__Page__:
..........
On Last Week Tonight, the Jokes Are Beside the Point—Literally

Well, it looks like John Oliver has missed his chance to fix the Supreme Court—or at least eliminate one source of what he has described as its pervasive corruption.

Despite Oliver’s generous offer of $1 million a year for life, plus a $2.4 million luxury motor coach, Supreme Court Justice Clarence Thomas has not responded by signing a contract saying he’s resigning—and as Oliver noted last night on his HBO show Last Week Tonight, the offer expires in just 48 hours.

As late-night stunts go, this was a classic, in the same league as David Letterman trying to deliver a gift basket to new NBC owners, General Electric, and receiving for his generosity a GE handshake (that is, a hand quickly snatched away before any physical contact was made).

Letterman at least got some response from his target. Oliver heard nothing from Thomas, or the wider Supreme Court; and probably, like every other effort to enforce some kind of ethical standard on the court, some scintilla of accountability, or even morsel of shame, this one fell on legally deaf ears.

That doesn’t mean Oliver didn’t put big points on the recognition board. His plan, which he initiated on his show February 18, gained some genuine traction in other corners of the media, although not for long. After publicizing Oliver’s bold play mocking Thomas’s propensity for accepting lavish gifts (including the forgiveness of a loan for the previously owned motor coach he already drives), the idea and the fun it generated sort of melted away, what with other outrages being pummeled nightly in other corners of the late-night world.
..........
__Data rows__:
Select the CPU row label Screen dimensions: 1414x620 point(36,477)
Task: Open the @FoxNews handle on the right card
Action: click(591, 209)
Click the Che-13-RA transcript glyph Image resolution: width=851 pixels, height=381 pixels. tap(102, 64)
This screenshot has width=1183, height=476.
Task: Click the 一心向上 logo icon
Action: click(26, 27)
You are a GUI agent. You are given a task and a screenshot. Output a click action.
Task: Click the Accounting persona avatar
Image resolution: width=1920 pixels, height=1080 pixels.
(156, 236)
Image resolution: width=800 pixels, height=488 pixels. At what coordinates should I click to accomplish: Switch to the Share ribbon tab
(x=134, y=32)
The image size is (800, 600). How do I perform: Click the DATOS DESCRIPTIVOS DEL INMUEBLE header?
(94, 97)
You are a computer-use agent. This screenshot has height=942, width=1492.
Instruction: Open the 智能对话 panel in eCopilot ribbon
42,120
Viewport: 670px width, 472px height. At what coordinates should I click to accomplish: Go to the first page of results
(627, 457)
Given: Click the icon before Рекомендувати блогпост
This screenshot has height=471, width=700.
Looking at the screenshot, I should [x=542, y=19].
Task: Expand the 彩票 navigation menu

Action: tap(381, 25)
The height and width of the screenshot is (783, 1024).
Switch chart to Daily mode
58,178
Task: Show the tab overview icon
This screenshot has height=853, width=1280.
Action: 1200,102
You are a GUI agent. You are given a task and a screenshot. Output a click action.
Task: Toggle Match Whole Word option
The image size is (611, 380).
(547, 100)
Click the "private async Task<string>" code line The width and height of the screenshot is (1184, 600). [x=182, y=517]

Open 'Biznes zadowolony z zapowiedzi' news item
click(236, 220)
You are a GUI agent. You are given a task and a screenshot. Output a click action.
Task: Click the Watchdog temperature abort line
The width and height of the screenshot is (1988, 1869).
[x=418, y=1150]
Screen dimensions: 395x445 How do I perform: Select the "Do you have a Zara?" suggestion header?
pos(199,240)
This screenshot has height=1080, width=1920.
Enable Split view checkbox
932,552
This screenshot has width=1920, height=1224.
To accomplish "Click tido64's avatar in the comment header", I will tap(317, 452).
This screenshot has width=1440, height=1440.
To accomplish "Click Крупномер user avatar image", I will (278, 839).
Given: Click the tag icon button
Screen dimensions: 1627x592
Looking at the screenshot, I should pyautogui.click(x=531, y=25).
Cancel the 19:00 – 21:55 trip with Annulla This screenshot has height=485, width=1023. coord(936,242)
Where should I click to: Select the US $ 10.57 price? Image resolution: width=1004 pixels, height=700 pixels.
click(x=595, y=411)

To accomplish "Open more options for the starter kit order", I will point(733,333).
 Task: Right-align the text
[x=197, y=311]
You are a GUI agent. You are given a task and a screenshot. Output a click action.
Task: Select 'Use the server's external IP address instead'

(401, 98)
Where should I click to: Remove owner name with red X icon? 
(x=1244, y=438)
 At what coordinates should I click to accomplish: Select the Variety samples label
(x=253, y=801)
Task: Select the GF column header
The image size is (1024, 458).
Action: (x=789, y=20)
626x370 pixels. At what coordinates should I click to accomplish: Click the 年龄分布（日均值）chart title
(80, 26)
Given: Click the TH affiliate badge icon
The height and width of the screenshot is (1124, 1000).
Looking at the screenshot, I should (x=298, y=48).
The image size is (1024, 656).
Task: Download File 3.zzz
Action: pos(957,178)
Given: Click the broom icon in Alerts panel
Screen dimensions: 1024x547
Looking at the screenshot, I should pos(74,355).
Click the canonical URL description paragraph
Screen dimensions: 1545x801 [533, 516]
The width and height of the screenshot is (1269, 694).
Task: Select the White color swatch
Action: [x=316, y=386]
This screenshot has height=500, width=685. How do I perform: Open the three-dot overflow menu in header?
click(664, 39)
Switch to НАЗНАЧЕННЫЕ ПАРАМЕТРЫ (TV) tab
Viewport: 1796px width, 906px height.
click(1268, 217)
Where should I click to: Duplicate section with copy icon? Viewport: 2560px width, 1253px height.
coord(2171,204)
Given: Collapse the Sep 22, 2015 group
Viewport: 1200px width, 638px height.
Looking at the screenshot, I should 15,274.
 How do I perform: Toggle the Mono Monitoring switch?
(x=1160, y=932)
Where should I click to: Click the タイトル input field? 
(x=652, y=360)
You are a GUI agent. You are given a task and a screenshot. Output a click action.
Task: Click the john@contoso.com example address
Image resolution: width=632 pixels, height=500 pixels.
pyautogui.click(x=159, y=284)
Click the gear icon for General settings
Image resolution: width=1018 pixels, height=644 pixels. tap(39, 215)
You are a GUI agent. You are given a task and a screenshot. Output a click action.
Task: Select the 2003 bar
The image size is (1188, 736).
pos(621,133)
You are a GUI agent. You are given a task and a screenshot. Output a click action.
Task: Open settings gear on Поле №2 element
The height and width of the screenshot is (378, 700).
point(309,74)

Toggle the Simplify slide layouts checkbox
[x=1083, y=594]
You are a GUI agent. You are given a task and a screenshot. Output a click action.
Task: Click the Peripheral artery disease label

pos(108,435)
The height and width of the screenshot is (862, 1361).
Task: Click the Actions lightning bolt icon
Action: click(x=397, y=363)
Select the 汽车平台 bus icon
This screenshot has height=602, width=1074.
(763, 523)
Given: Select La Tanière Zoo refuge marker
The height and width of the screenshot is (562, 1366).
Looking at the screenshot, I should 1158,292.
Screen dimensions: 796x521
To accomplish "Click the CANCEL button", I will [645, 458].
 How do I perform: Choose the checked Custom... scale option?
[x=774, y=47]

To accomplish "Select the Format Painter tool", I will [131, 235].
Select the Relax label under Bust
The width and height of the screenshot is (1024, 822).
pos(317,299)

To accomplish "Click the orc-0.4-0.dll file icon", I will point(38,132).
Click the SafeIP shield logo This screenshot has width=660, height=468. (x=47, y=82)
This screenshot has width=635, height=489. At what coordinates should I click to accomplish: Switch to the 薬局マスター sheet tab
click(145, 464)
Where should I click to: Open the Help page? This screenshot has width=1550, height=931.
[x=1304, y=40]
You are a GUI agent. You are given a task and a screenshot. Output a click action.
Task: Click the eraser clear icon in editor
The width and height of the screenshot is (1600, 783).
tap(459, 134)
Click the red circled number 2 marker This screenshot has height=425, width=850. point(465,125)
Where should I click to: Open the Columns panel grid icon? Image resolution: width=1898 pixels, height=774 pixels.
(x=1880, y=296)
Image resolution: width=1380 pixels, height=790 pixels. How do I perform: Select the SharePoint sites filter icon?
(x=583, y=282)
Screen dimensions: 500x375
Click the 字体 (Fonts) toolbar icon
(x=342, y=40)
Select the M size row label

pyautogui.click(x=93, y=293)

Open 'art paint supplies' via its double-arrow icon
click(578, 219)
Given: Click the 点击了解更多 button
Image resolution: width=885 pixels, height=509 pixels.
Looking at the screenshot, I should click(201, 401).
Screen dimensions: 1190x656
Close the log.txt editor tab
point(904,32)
..........
__Task__: Reproduce the passage of the Last Week Tonight article between "That doesn’t mean" and "the late-night world.", inclusive, word for word. The records have nothing to do with what comes next.

__Written reply__:
That doesn’t mean Oliver didn’t put big points on the recognition board. His plan, which he initiated on his show February 18, gained some genuine traction in other corners of the media, although not for long. After publicizing Oliver’s bold play mocking Thomas’s propensity for accepting lavish gifts (including the forgiveness of a loan for the previously owned motor coach he already drives), the idea and the fun it generated sort of melted away, what with other outrages being pummeled nightly in other corners of the late-night world.